┌─ Data for this task

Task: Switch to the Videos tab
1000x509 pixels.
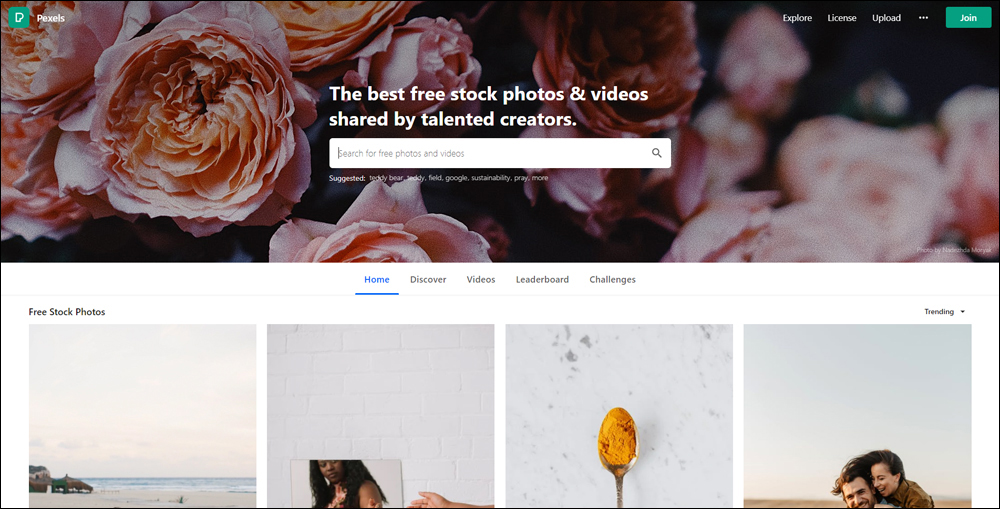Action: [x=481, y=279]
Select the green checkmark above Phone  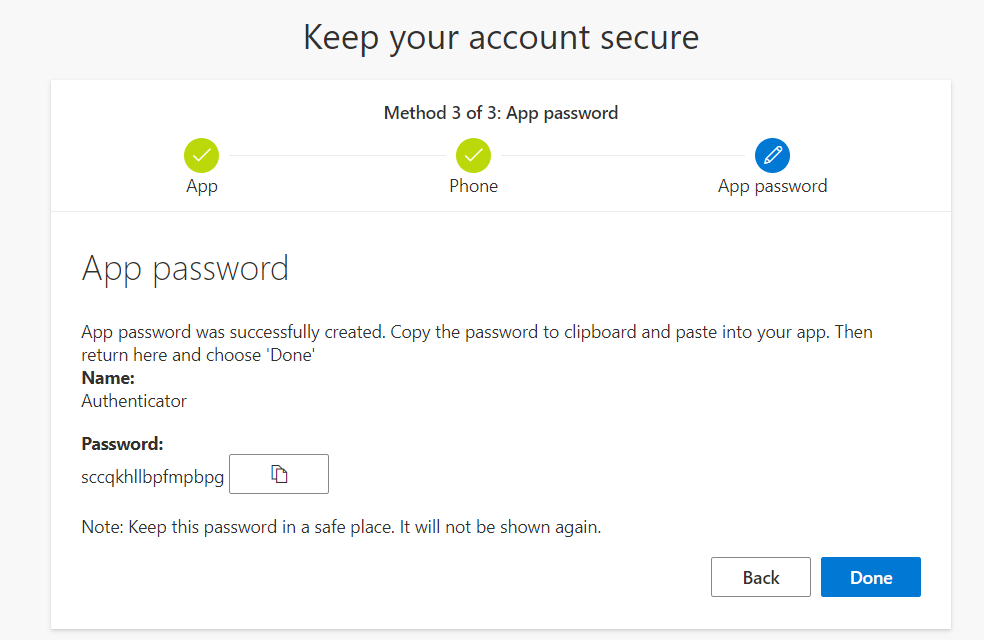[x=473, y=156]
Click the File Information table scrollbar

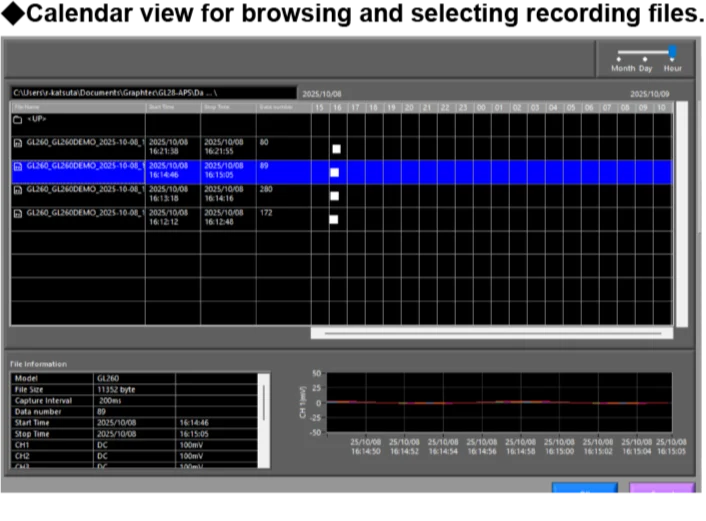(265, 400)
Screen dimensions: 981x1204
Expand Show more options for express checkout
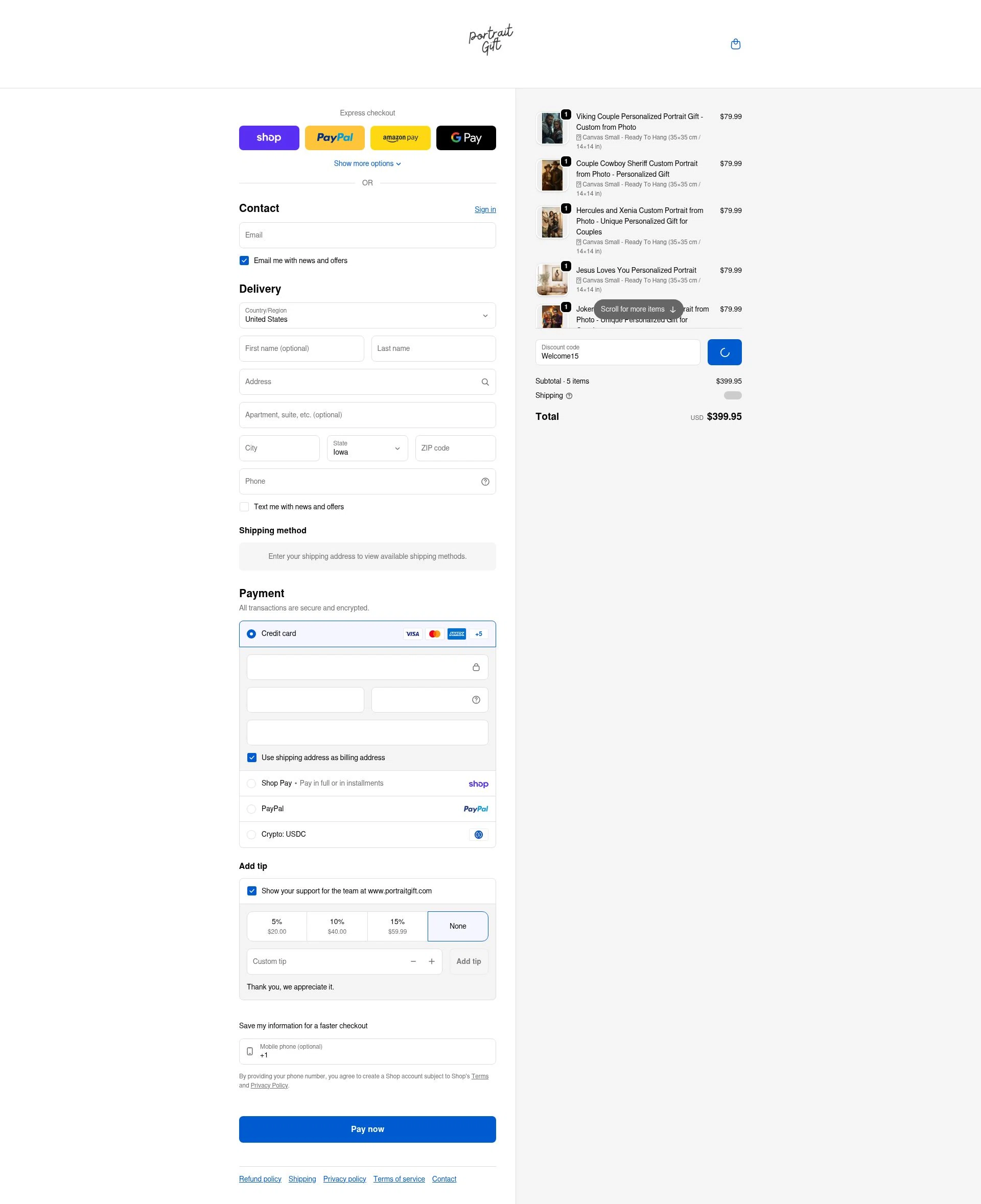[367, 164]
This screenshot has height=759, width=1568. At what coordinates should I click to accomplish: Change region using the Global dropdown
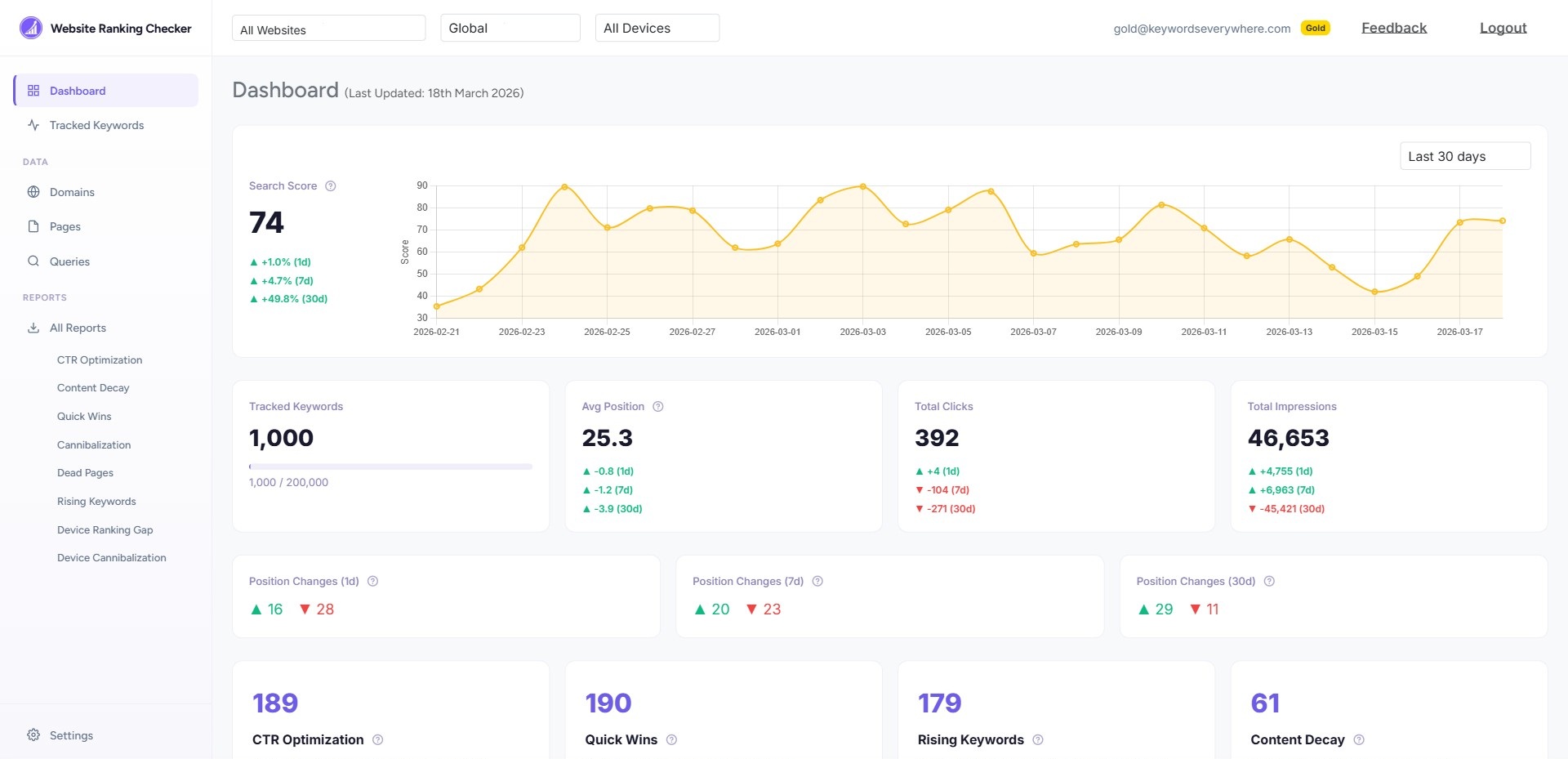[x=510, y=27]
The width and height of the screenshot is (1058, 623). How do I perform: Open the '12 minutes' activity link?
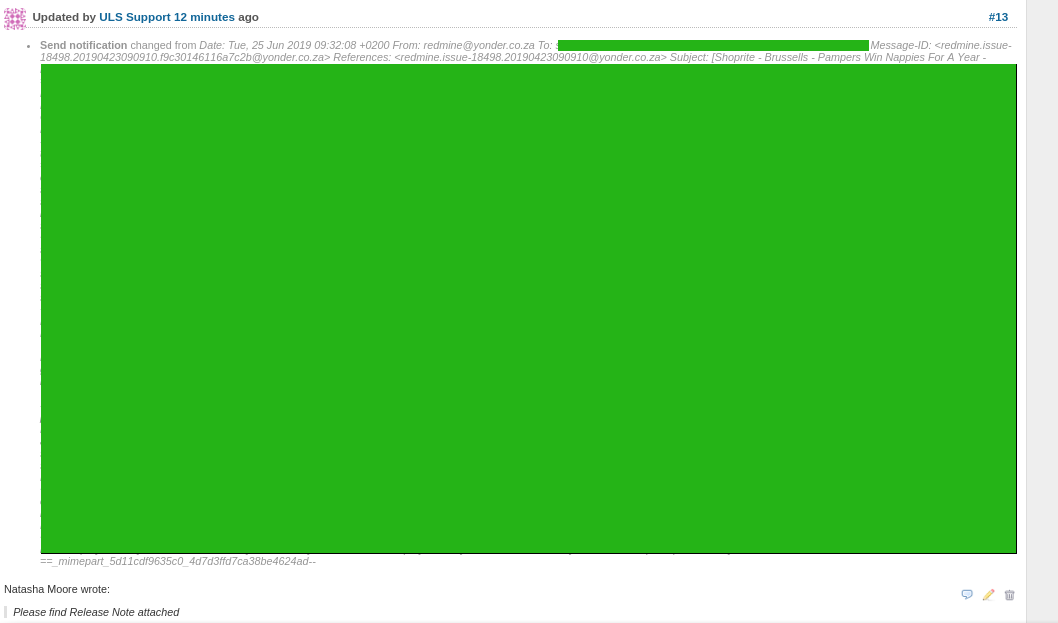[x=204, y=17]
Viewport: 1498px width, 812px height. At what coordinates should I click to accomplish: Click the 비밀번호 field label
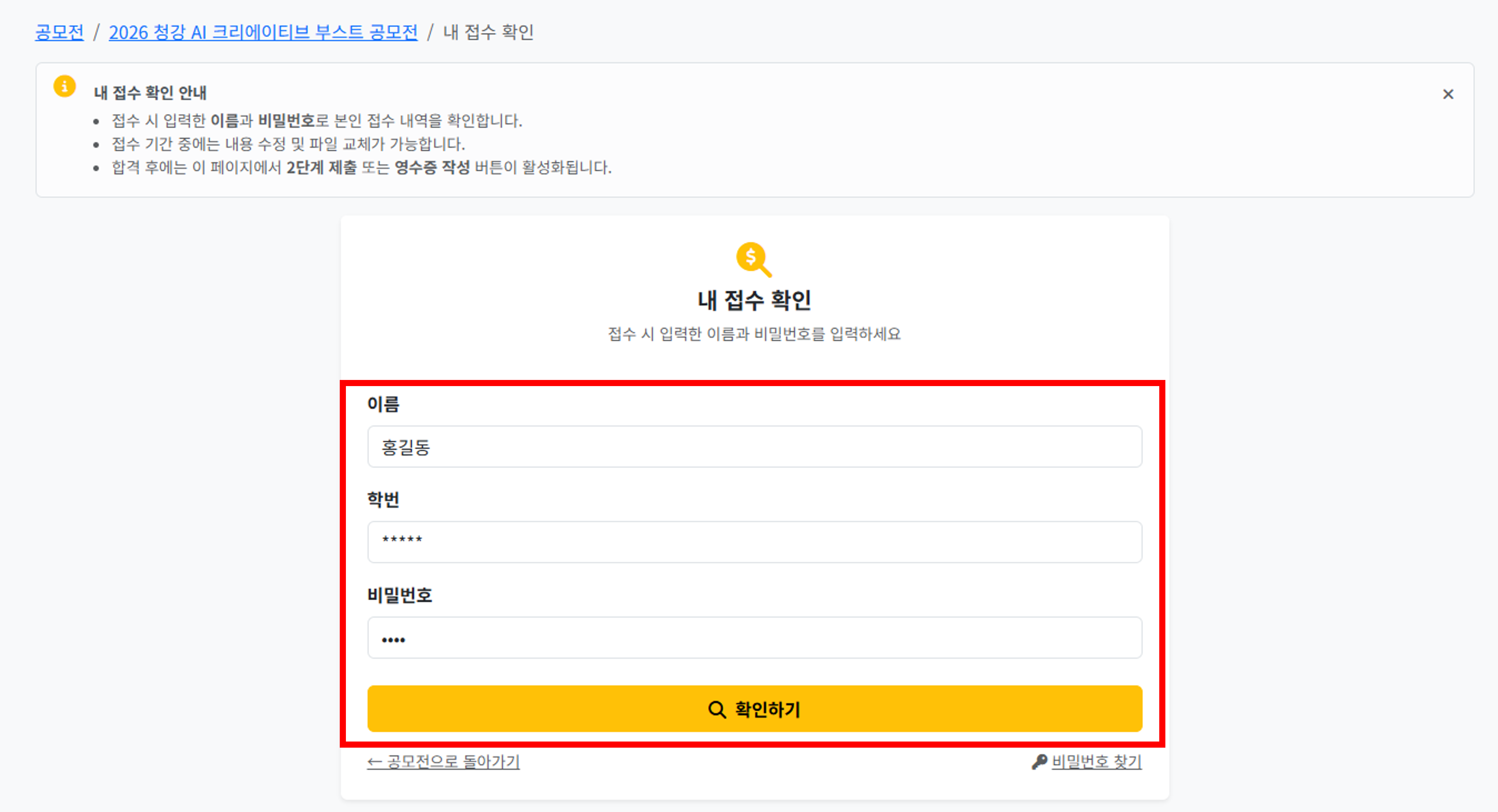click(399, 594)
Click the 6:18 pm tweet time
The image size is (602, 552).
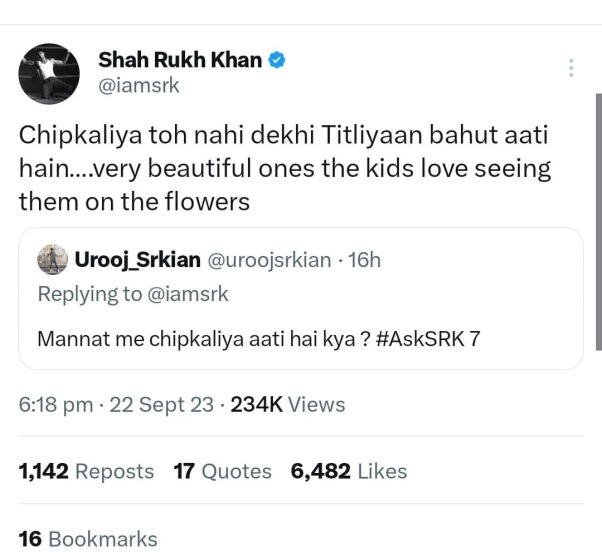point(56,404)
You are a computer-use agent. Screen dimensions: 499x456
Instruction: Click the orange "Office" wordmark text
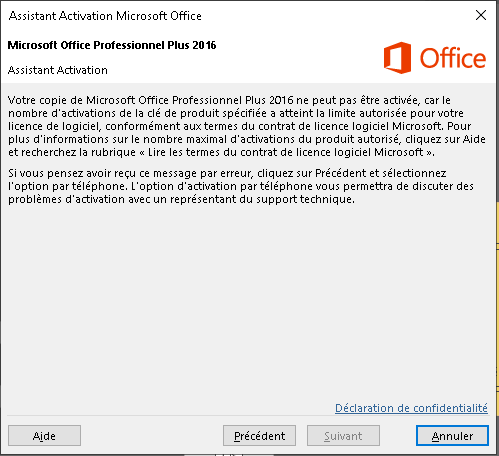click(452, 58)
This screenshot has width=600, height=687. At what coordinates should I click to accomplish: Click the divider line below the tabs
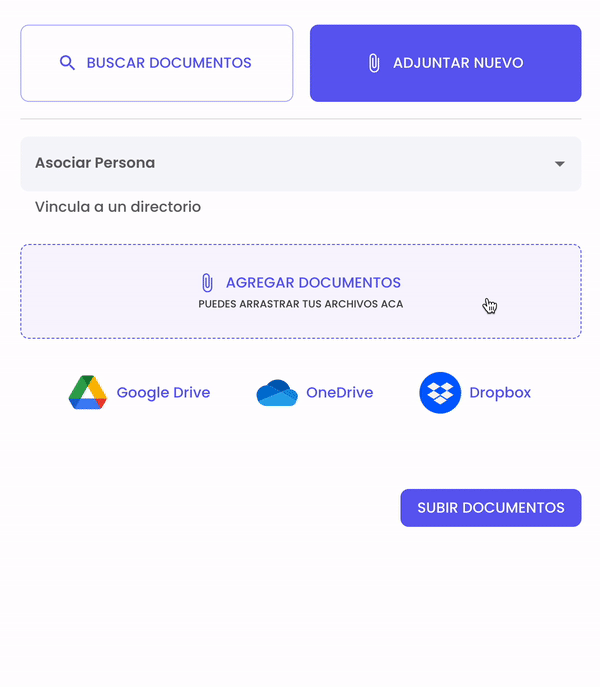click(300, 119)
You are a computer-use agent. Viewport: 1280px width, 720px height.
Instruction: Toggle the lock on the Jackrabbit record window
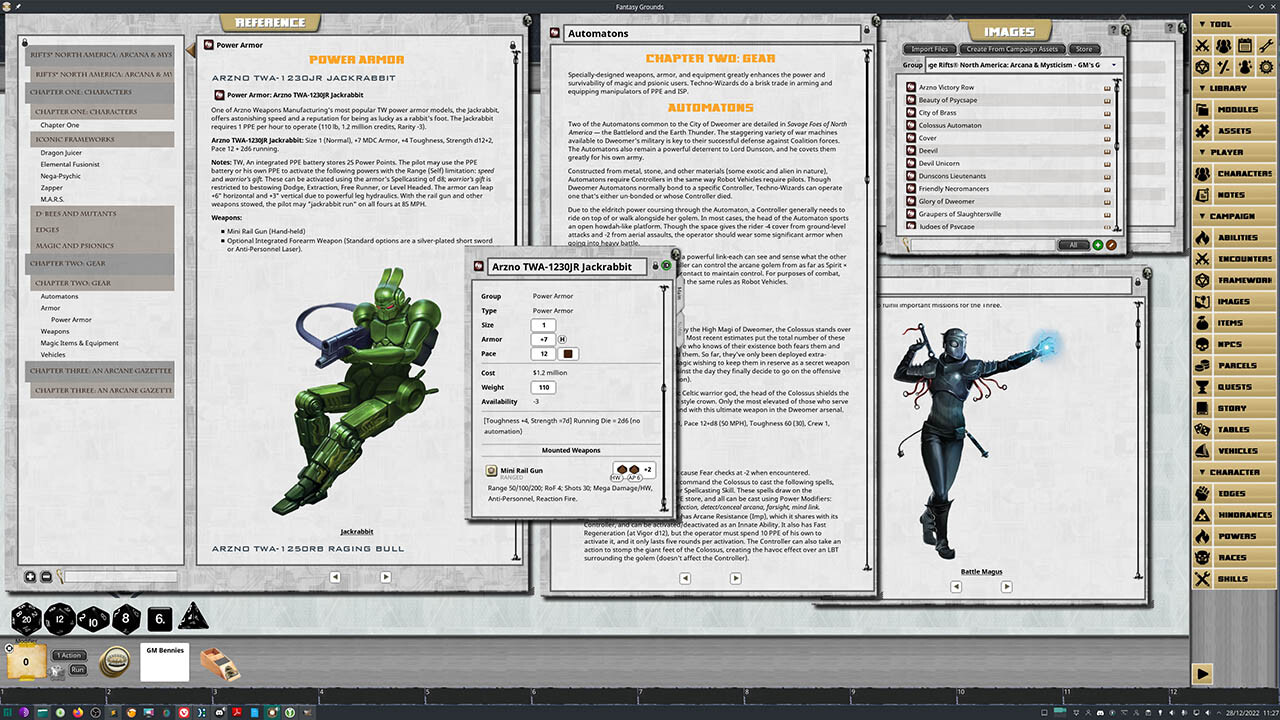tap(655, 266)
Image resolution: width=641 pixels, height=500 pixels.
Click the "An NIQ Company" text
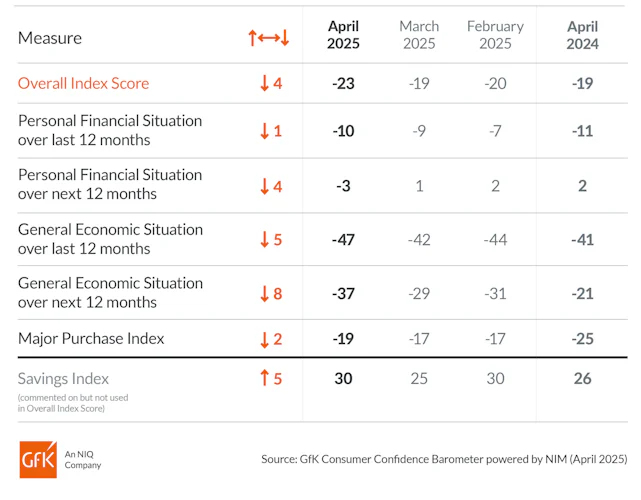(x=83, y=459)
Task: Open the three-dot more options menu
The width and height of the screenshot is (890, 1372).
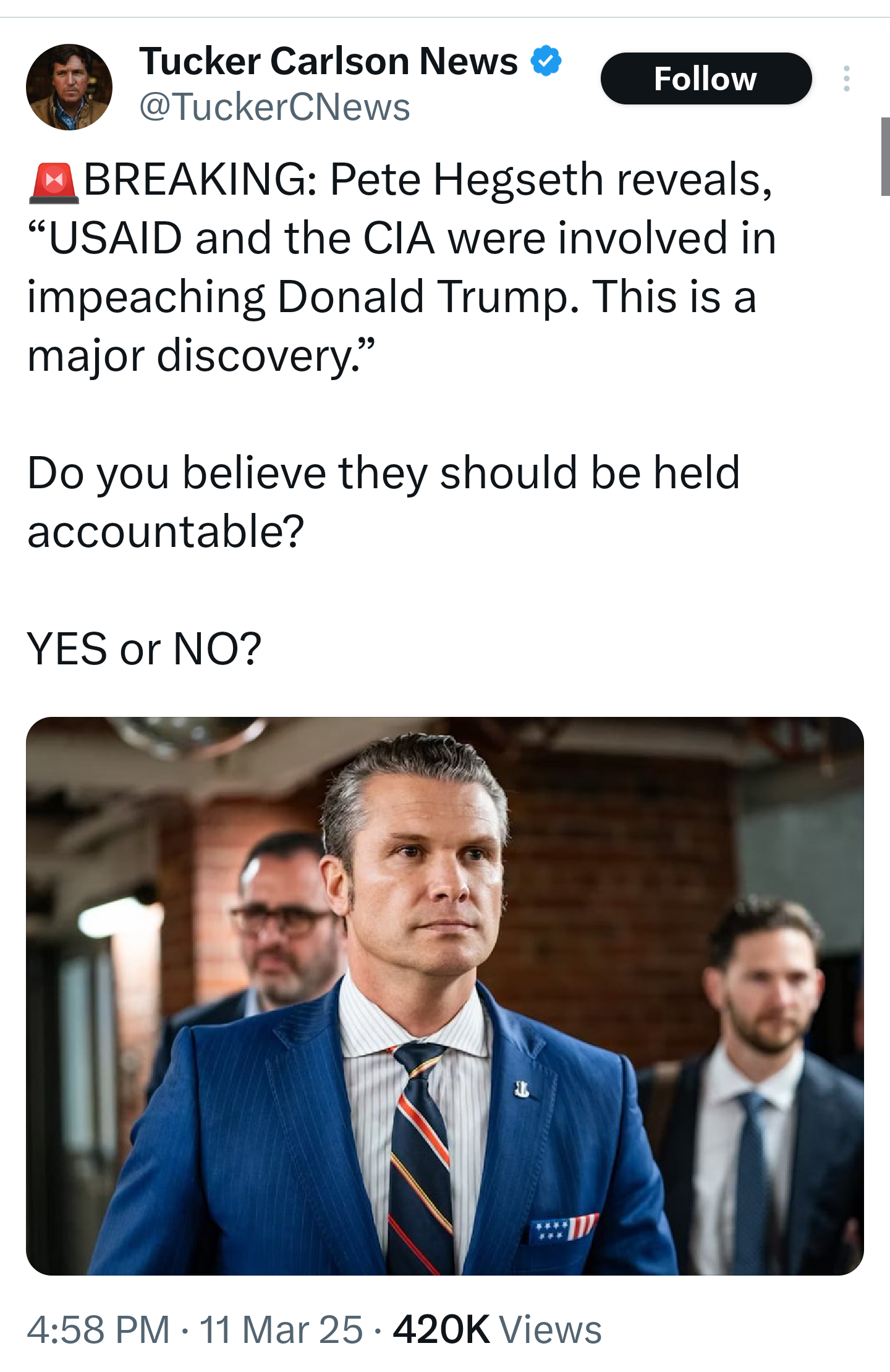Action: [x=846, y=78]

└─

**Goal of the exercise:** Turn the records into a Markdown table with the columns "Row" and "Line," starting at the line that contains "Image resolution: width=641" and continuing through the end of the records. Number each line, skip blank lines, and leave out the pictures.

**Result for this task:**
| Row | Line |
|---|---|
| 1 | Image resolution: width=641 pixels, height=500 pixels. |
| 2 | Click the "An NIQ Company" text |
| 3 | (x=83, y=459) |
| 4 | Task: Open the three-dot more options menu |
| 5 | The width and height of the screenshot is (890, 1372). |
| 6 | Action: [x=846, y=78] |